Secondly, this kinde of pride appears in a forwardnesse to expose it self to view.Davids brethren were mistaken in him in deed, but oft the pride and naughtinesse of the heart breaks out at this door. Christs carnal friends bid Christ show himselfe; pride loves to climbe up, not as Zaecheus, to see Christ, but to be seen himself. The fool (Solomon tells us) has no delight in understanding, but that his heart may discover it self, Proverbs 18:2. Pride would be some body, and therefore comes abroad to court the multitude, whereas humility delights in privacy; as the leaves do cover and shade the fruits, that some hand must gently lift up them before they can see the fruit: so should humility and a holy modesty conceal the perfections of the soul, till a hand of Providence by some call invites them out. There is a pride in naked gifts as well as in naked breasts and backs: humility is a necessary veile to all other graces; and therefore first, Christian, look whenever you comest forth to publike duty, that you have a call; it is obedience to be ready to answer, when God calls you forth, but it's pride to run before God speaks. Secondly, when call'd earnestly implore divine strength against this enemy: shun not a duty for feare of pride, you may show it in the very seeming to escape it, but go in the strength of God against it; there is more hope of overcoming it by obedience then disobedience.

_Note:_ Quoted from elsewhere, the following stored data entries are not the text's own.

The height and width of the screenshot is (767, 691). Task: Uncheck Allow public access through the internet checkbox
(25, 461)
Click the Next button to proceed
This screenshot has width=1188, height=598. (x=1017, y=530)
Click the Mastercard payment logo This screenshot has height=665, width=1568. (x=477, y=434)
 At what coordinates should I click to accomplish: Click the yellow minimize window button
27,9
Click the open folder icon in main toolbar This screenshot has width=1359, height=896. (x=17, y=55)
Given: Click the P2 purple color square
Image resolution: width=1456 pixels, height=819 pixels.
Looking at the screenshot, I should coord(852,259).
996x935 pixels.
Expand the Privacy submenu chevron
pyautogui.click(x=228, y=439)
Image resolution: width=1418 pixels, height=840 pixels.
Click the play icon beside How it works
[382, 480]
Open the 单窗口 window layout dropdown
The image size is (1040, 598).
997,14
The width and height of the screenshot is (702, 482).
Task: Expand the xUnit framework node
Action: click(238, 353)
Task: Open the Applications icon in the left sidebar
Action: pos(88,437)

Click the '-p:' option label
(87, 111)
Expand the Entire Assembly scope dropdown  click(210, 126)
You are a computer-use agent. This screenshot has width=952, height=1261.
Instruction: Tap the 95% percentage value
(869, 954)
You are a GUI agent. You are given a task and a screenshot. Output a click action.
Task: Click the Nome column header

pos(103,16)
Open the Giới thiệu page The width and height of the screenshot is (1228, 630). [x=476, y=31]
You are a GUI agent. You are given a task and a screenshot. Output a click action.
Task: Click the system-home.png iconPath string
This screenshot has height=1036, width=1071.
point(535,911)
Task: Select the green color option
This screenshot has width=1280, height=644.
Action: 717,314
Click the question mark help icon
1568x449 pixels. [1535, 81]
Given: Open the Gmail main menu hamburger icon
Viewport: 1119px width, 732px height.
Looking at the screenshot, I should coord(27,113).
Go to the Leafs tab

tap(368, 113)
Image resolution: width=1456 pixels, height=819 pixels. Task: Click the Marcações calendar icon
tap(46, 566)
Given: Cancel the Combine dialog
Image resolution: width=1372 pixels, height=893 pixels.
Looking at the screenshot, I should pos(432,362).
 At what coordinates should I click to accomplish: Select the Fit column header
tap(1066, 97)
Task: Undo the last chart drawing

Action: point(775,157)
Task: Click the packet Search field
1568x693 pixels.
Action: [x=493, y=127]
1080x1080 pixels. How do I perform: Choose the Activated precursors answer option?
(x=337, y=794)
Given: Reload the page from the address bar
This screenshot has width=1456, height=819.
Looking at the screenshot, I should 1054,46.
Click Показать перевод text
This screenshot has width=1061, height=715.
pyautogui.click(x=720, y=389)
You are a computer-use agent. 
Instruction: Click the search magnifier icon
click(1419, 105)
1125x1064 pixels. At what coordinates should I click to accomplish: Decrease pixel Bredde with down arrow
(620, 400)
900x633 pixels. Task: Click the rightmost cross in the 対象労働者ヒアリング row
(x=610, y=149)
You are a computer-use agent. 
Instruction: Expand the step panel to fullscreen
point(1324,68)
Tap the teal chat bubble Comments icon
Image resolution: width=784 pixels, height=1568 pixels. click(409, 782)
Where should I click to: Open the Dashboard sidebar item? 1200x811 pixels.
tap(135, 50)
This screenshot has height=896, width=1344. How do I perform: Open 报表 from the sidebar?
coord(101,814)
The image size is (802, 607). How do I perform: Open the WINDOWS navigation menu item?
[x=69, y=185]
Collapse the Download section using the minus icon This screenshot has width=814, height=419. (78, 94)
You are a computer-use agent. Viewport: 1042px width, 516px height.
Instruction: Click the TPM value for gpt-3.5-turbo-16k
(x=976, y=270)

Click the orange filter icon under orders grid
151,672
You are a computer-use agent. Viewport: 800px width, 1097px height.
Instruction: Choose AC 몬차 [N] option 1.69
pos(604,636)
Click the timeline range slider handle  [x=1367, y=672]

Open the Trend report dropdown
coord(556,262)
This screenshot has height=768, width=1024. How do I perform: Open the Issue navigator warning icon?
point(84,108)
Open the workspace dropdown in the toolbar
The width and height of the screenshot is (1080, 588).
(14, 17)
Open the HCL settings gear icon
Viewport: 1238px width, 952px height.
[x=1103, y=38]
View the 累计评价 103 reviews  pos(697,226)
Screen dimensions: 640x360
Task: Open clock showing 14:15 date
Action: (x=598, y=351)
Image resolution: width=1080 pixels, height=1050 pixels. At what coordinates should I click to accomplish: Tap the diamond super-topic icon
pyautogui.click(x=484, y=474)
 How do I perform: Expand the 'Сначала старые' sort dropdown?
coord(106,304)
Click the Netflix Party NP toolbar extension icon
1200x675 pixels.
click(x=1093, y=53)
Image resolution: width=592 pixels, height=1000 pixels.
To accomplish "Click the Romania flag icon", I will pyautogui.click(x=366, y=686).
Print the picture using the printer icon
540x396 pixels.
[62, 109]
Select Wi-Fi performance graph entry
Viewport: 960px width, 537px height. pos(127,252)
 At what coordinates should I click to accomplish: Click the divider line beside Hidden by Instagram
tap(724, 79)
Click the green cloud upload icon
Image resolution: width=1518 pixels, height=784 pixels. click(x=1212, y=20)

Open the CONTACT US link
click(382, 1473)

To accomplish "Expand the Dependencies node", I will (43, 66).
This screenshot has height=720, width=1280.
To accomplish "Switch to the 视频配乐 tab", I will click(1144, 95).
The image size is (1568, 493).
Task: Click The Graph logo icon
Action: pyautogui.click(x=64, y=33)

Thirdly, in envying the gifts of others, when they seeme to blinde our own, that they are not so faire a prospect as we desire. This is a weed may grow too rank in a good soile. Aaron and Miriam could not bear Moses his honor, Numb. 12.1. that was the businesse, though they pick a quarrel with him about his wife, (because an Ethiopian) as appears plainly, v. 2. Has the Lord indeed spoken only by Moses? has he not spoken also by us? They thought Moses went away with too much of the honor, and did repine that God should use him more than themselves. And 'tis observable, that the lusting for flesh broke out among the mixt multitude and baser sort of people, Numb. 11.4, 5. but this of pride and envie took fire in the bosomes of the most eminent for place and Piety. O what need then have we, poor creatures, to watch our hearts when we see such precious servants of God led into temptation? The Spirit that dwells in us lusts to envy, James 4:5. Our corrupt nature is ever putting on to this sin. 'Tis as hard to keep our hearts and this sin asunder, as it is to hinder two lovers from meeting together: Thatch is not more ready to be fired with every flash of lightening, then the heart to be kindled at the shining forth of any excelling gift or grace in another. It was one of the first windows that corrupt nature look't out at, a sin that shed the first blood; Cains envy hatcht Abels murder. Now if ever you meanest to get the mastery of this sin;
First, call in help from heaven. No sooner has the Apostle set forth, how big and teeming full the heart of man is with envy, but he shows where a fountain of grace is infinitely exceeding that of lust; The Spirit within us lusts to envie, but he gives more grace, v. 5. And therefore sit not down tamely under this sin, it is not unconquerable. God can give you more grace then you have sin, more humility then you have pride. Be but so humble as cordially to beg his grace, and you shalt not be so proud, as wickedly to envy his gifts or grace in others.
Secondly, make this sin as black and ugly as you can possibly to your thought, that when it is presented to you you may abhor it the more. Indeed there needs no more than its own face, (wouldest you look wishly on it) to make you out of love with it. For first, this envying of others gifts, casts great contempt upon God, and that more ways then one.
First, when you enviest the gifts of your brethren, you takest upon you to teach God, what he shall give, and to whom; as if the great God should take counsel or ask leave of you before he dispenss his gifts, and darest you stand to your own envious thoughts with this interpretation? such a one you findest Christ himself give, Matth. 20.15. Is it not lawful for me to do what I will with my own? as if Christ had said, what has any to do to cavil at my disposure of what is not theirs but mine to give?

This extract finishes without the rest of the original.